At the Pentagon’s request, Friedlander and his team in the U.S. Army Medical Research Institute of Infectious Diseases (USAMRIID) improved upon an anthrax vaccine first rendered in the 1950s. The vaccine helps produce antibodies that neutralize the anthrax toxin, enabling white blood cells to fight the anthrax bacteria out of our system.

Using advanced computer models and lab work, Friedlander’s team rendered a highly purified version of the existing vaccine, which is based on a protein the toxin produces. It’s not a silver bullet but, taken regularly with antibiotics for two months, the new vaccine allows for a relatively speedy recovery from anthrax infection. The updated version has proven successful in primates, and it is in clinical trials for humans.

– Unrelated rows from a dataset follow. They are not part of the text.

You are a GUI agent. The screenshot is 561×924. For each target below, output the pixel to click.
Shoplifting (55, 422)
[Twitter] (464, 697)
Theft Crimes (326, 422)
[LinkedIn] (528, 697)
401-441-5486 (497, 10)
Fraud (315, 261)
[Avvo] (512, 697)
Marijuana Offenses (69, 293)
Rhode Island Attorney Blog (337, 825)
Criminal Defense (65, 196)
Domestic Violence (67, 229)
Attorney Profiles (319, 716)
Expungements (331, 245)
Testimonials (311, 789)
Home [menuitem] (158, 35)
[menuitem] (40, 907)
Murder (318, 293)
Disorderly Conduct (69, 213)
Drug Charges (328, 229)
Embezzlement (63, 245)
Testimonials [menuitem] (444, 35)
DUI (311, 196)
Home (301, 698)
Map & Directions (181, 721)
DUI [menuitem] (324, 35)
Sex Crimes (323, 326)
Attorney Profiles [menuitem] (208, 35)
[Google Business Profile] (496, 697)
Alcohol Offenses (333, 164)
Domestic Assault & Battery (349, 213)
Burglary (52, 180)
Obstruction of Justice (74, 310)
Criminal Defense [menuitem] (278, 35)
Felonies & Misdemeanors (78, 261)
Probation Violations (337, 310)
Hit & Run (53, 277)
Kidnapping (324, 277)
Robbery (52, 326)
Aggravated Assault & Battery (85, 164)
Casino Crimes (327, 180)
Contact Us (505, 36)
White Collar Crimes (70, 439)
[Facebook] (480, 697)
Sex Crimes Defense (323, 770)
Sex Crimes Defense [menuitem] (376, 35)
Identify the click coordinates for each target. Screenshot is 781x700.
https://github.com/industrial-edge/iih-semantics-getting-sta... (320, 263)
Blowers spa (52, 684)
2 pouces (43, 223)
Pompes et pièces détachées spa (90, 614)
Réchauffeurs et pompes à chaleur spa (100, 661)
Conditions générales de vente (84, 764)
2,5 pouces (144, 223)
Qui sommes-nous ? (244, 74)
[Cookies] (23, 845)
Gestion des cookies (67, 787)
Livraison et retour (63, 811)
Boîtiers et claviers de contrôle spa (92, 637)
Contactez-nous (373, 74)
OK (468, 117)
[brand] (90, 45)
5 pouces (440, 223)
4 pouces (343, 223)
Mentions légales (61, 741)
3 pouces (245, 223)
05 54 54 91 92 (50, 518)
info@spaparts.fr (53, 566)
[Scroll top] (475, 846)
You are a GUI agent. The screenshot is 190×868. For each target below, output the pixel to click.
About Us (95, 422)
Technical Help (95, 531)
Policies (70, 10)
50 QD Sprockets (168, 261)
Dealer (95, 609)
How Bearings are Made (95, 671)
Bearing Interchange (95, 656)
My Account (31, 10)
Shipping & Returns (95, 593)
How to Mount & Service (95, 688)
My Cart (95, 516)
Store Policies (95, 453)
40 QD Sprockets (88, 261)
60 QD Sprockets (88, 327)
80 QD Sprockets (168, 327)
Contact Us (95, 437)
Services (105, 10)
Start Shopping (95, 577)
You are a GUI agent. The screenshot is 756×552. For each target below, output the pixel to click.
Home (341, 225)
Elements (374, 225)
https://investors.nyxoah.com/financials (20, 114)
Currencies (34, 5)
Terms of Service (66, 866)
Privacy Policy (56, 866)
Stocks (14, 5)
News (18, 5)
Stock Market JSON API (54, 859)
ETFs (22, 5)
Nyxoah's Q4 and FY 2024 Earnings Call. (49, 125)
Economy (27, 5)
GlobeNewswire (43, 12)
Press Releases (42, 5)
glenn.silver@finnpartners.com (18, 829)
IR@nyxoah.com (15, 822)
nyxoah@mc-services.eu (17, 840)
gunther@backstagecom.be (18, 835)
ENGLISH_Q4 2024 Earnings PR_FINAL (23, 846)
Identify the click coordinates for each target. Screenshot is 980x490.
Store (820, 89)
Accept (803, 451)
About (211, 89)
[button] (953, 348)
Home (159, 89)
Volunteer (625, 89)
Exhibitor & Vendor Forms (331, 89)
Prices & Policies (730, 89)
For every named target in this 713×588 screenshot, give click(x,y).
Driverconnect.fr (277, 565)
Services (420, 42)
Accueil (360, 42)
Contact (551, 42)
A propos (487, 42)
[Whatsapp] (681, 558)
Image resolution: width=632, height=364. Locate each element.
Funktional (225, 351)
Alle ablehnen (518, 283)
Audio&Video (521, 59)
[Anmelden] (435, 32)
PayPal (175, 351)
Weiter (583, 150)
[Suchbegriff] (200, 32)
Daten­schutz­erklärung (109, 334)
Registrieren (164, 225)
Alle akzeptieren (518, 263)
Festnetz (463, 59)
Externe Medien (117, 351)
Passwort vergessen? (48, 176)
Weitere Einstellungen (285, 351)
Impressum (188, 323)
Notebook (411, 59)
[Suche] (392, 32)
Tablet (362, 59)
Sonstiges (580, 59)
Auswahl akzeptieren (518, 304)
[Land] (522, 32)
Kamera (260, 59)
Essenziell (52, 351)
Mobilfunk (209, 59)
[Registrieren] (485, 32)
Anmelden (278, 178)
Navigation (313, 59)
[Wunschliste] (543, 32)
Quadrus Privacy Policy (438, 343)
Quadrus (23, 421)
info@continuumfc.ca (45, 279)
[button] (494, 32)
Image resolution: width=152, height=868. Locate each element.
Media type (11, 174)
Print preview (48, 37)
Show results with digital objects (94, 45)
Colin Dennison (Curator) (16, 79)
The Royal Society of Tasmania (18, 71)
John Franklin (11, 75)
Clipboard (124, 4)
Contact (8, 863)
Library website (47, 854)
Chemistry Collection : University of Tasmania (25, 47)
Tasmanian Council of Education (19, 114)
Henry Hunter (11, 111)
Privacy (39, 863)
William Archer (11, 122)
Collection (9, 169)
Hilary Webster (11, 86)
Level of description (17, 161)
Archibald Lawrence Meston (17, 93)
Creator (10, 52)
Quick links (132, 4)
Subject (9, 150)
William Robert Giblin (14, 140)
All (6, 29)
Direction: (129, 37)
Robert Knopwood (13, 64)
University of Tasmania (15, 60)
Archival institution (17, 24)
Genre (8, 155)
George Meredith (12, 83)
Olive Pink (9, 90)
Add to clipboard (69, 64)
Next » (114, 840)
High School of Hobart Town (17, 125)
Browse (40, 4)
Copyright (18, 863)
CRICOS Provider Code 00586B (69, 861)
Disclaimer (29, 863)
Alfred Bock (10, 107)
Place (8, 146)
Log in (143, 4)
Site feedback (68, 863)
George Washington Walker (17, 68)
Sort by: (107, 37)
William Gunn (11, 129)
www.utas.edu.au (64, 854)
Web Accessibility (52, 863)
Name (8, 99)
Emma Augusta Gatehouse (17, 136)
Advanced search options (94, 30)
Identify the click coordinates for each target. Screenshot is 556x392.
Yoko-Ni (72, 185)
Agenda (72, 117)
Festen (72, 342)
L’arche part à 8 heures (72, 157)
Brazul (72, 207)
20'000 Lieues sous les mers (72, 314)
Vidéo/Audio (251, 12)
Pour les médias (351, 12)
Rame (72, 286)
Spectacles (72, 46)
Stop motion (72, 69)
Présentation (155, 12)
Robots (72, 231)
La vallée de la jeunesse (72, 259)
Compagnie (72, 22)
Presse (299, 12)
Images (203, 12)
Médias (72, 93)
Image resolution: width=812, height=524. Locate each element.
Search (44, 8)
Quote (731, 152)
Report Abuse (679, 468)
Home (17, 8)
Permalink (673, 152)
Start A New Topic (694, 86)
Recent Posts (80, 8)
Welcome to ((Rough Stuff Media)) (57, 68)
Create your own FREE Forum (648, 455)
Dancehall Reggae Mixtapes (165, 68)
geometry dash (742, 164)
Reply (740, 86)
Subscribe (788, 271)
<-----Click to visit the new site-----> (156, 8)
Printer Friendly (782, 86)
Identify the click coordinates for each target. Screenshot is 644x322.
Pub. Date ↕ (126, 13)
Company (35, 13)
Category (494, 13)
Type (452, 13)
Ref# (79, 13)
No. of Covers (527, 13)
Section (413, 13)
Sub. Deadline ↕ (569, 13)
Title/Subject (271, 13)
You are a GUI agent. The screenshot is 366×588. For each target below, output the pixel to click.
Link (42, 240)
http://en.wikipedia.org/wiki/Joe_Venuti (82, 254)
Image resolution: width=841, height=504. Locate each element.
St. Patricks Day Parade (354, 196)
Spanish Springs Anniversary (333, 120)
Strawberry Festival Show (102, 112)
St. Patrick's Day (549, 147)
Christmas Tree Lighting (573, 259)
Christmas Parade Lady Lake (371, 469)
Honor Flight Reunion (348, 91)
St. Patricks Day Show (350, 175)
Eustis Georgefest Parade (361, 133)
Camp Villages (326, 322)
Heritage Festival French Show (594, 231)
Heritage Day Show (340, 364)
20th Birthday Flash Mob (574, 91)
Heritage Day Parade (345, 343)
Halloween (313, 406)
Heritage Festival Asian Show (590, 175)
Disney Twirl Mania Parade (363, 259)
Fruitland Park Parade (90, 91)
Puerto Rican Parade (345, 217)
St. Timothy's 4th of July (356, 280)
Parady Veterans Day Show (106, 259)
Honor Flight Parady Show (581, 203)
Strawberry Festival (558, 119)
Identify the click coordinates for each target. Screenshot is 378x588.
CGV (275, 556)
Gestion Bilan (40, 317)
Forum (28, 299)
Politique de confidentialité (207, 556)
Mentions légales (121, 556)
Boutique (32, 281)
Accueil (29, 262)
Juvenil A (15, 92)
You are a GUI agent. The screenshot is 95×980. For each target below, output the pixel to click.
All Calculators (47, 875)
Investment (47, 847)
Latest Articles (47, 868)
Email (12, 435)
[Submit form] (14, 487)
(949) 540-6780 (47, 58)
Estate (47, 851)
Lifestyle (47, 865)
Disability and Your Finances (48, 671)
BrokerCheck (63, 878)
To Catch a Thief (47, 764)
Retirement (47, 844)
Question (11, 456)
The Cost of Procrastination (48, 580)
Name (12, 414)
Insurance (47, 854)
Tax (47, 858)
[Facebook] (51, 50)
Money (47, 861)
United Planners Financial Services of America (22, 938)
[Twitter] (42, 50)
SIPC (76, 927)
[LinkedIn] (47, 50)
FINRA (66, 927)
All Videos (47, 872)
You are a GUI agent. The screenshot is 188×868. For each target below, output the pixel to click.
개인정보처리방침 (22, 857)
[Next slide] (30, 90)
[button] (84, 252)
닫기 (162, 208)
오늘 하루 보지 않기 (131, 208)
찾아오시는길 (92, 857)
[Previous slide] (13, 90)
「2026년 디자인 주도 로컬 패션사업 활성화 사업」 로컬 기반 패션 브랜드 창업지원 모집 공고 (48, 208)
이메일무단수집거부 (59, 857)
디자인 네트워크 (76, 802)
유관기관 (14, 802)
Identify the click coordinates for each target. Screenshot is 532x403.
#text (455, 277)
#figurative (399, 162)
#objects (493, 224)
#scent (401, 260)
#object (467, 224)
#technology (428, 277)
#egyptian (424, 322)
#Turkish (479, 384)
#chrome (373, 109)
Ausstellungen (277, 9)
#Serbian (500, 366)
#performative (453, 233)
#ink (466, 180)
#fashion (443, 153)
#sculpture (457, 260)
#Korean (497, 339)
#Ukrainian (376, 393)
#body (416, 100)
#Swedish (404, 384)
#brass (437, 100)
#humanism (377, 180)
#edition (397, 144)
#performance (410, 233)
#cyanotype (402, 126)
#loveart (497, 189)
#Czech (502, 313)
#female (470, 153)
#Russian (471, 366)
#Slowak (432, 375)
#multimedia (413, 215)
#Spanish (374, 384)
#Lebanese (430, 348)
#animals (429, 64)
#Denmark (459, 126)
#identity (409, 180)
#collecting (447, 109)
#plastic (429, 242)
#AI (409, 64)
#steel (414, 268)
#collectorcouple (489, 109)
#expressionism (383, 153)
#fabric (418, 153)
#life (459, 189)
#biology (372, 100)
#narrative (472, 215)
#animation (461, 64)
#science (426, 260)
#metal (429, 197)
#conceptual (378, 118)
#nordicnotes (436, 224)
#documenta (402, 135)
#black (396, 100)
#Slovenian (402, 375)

Developing a better anthrax vaccine, as well as a more effective vaccine against the plague, earned Friedlander a nomination for a prestigious national service award in homeland security this year. Dubbed the “government Oscars,” the Samuel J. Heyman Service to America Medals are awarded to outstanding civil servants by the nonprofit group Partnership for Public Service. Friedlander is one of 33 finalists across nine categories. The medals will be awarded next month.

“He is one of USAMRIID’s unsung heroes,” says Col. Andrea Stahl, a deputy commander at Fort Detrick, who nominated Friedlander for the award. “And we have some of the world’s experts in biological agents here.”